# Data Sampling Approaches

In this notebook we experiment with vaious data sampling approaches to improve the model's performance.

Our analysis of the data showed that the dataset had imbalanced classes. The number of examples without patronising and condescending language (PCL) is much higher than the number of examples with PCL. Models trained on imbalanced datasets may learn biased prior probabilities.

In [None]:
import torch
from torch.utils.data import DataLoader
from transformers import RobertaTokenizer, RobertaModel, Trainer, TrainingArguments
from datasets import load_dataset

In [None]:
dataset = load_dataset('csv', data_files={'train': 'train_dev_data/train_set.csv', 'test': 'train_dev_data/dev_set.csv'})

# Load tokenizer
tokenizer = RobertaTokenizer.from_pretrained('roberta-base')

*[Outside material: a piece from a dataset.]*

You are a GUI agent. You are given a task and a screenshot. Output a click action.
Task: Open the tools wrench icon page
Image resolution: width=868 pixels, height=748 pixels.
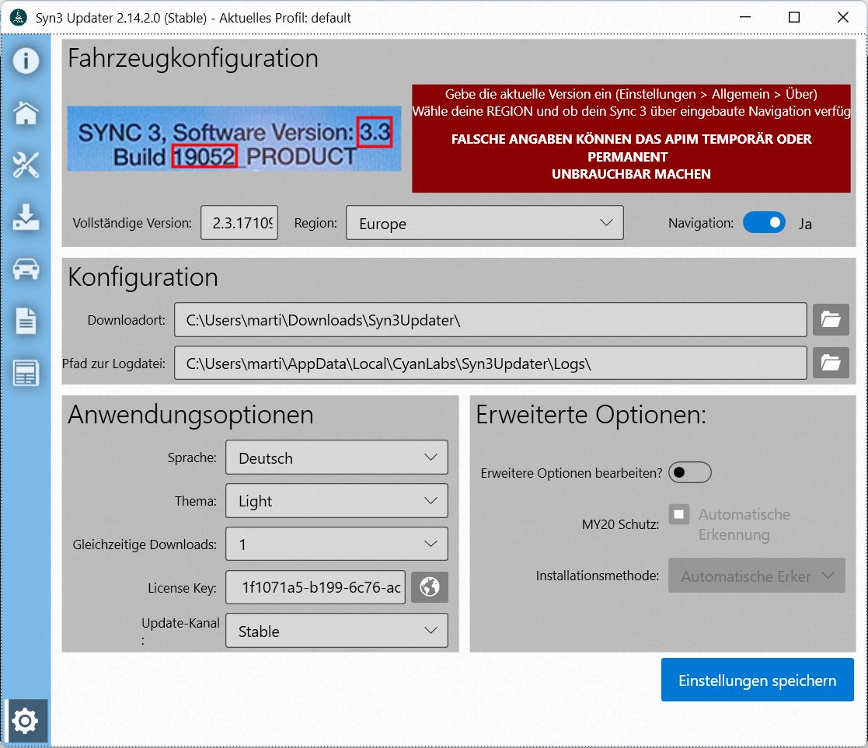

def tokenize_function(examples):
    return tokenizer(examples['text'], padding='max_length', truncation=True)

In [None]:
# Load model
model = RobertaModel.from_pretrained('roberta-base', num_labels=len(set(dataset['train']['label'])))

## Approach 1: oversampling

Random oversampling: a random choice of minority instances are duplicated.

In [None]:
# Modify the minority instance data
dataset['train']['label']


# Tokenize dataset
tokenized_datasets = dataset.map(tokenize_function, batched=True)

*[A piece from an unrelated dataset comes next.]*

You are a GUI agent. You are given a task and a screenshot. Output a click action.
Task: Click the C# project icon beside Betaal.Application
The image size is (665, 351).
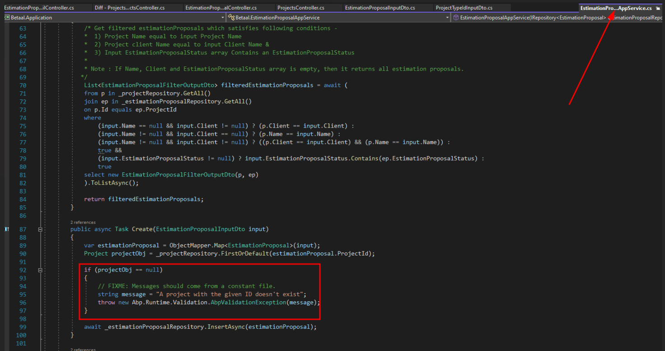point(7,18)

tokenized_datasets = tokenized_datasets.remove_columns(['text'])
tokenized_datasets.set_format('torch')

In [None]:
# Define training arguments
training_args = TrainingArguments(
    output_dir='./results',
    evaluation_strategy='epoch',
    save_strategy='epoch',
    learning_rate=2e-5,
    per_device_train_batch_size=8,
    per_device_eval_batch_size=8,
    num_train_epochs=3,
    weight_decay=0.01,
    logging_dir='./logs',
    logging_steps=10,
)

# Define Trainer
trainer = Trainer(
    model=model,
    args=training_args,
    train_dataset=tokenized_datasets['train'],
    eval_dataset=tokenized_datasets['test'],
)

# Fine-tune the model
trainer.train()

# Save the fine-tuned model
model.save_pretrained('./fine_tuned_roberta')
tokenizer.save_pretrained('./fine_tuned_roberta')

## Approach 2: undersampling

Random undersampling: a random choice of majority instances are removed from the dataset.